A friend suggested the Infineon line of micro controllers. These have much more processing power, many more hardware timers and a floating point unit for super-fast calcs.

I rebuilt the controller using an XMC4700_relax kit. The XMC4700 lite kit would have been adequate. The relax kit features an ethernet port, SD card slot and a CAN transceiver. I had dreams of a web server based dashboard for the car at one point. I will spend some time on this when the car is fully working.

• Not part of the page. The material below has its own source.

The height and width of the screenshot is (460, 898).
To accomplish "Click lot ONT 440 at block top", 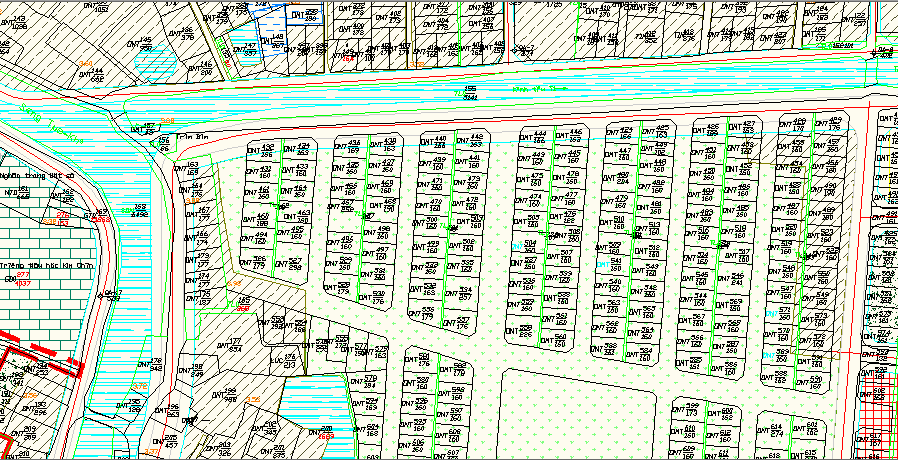I will tap(440, 140).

Here is the controller all wired up in its box. The blue PCB is the wide band lambda sensor controller:

The XMC4700 feeds serial data to an Arduino in the car which presents this on a LCD display. This works quite nicely. I can also connect my laptop to the USB port on the Arduino which feeds CSV data out of the virtual serial port for data logging. I spent ages looking for a program to graph and log the live data. I finally stumbled across telemetry viewer http://www.farrellf.com/projects/software/2017-02-11_Telemetry_Viewer_v0.3/ which is very good. The Arduino display also has an alarm buzzer which sounds when 100% injector duty is reached or when the fuel burn goes lean on boost.

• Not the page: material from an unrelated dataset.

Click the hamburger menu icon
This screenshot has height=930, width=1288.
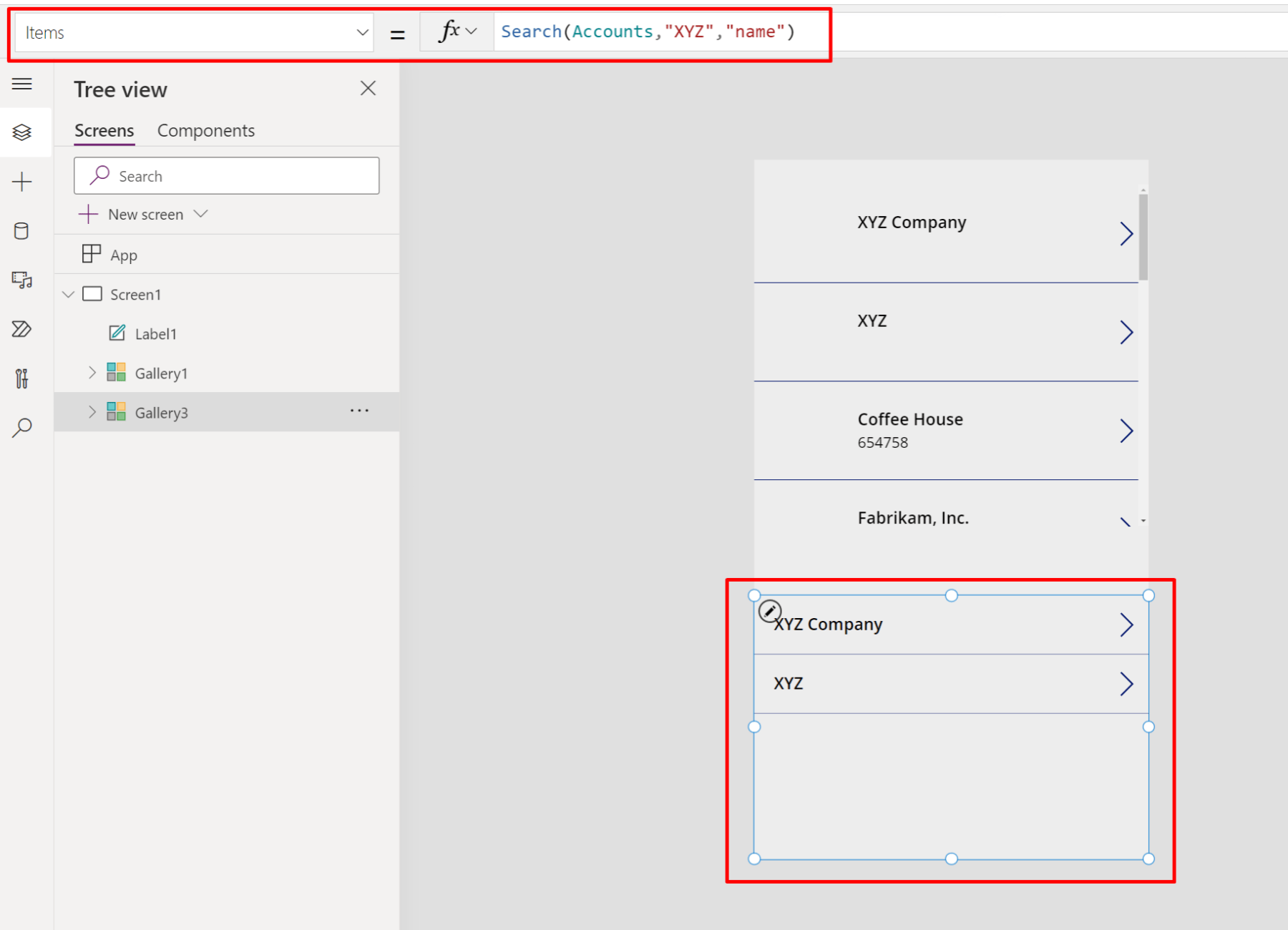22,84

The serial data contains quite allot of information. Currently I am displaying RPM, MP = manifold pressure (gauge, mBar), Af = air fual ratio (lambda), Lt = lambda sensor temperature (°C). The lambda temperature is important because the sensor won't return an accureate reading untill the sensor is 780°C. Initially I installed the sensor too close to the output of the turbo. It wasnt getting too hot but the wide temperature fluctuations made it hard for the lambda controller to maintain the correct temperature.

I can now control the fuel injectors and add fuel where I want to based on the engine RPM and boost pressure. The pressure sensor input to the car ECU is limited at a certain voltage (to prevent it thinking the sensor has failed out to high output and cutting the fuel) this is called a ‘fuel cut defender’ in the car word and can be purchased for £140 from AEM. I made one using 1 op-amp IC. Will cad up the schematic and post at some point.

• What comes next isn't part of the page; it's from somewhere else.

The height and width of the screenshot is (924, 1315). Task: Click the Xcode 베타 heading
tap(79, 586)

Still outstanding is control of the ignition timing. The engine uses inductive sensors monitoring a toothed wheel on the crank and cam shafts to determine its position. I am monitoring the sensors, detecting the peaks with a comparator and feeding a signal back out to the car ECU. When I want to retard the ignition, I can delay these signals.

Initially I was picking up interference causing the controller to trigger on false inputs. A RC filter sorted this out. I was getting a nice clean pulse for every high signal from the inductive pickups however the engine still would not run. A friend suggested that perhaps the car ECU is looking for the point in which the inductive sensor swings from positive to negative.

I made a circuit to add a negative pulse after the positive pulse using a cd14538. I’m temporarily using a 9V battery to get a -5V signal. This is only for testing hence the horrible bodge tape.

This is the pulse generated. Blue is the output from the cam sensor and yellow is the signal fed to the car ECU:

I connected this up and the engine started and ran perfectly at tick over. Increasing the revs caused the engine to cough and splutter.

Using a scope I could see that sometimes the comparator monitoring the inductive pickup would miss pulses. This happens after the missing tooth on the trigger wheel. I can increase the threshold voltage on the comparator to prevent this to a certain extent but then the small peak after the missing tooth gets missed. Also the car will not start is the threshold is more than 1V as the inductive pickup voltage is low when the engine is turning slowly on the starter. If the car ECU doesn’t detect every pulse for one crank rotation it seems to loose sync with the engine and cut fuel.

Here the yellow trace is the signal feeding a the comparator after the RC filter. The blue trace is the output from the comparator into the XMC4700.

Having throught about this the RC filter is probably to blame. It would be nice to have some more scope channels to see what the output from the cam sensor did here but I am sure it went negative. Need to reduce the C and test again.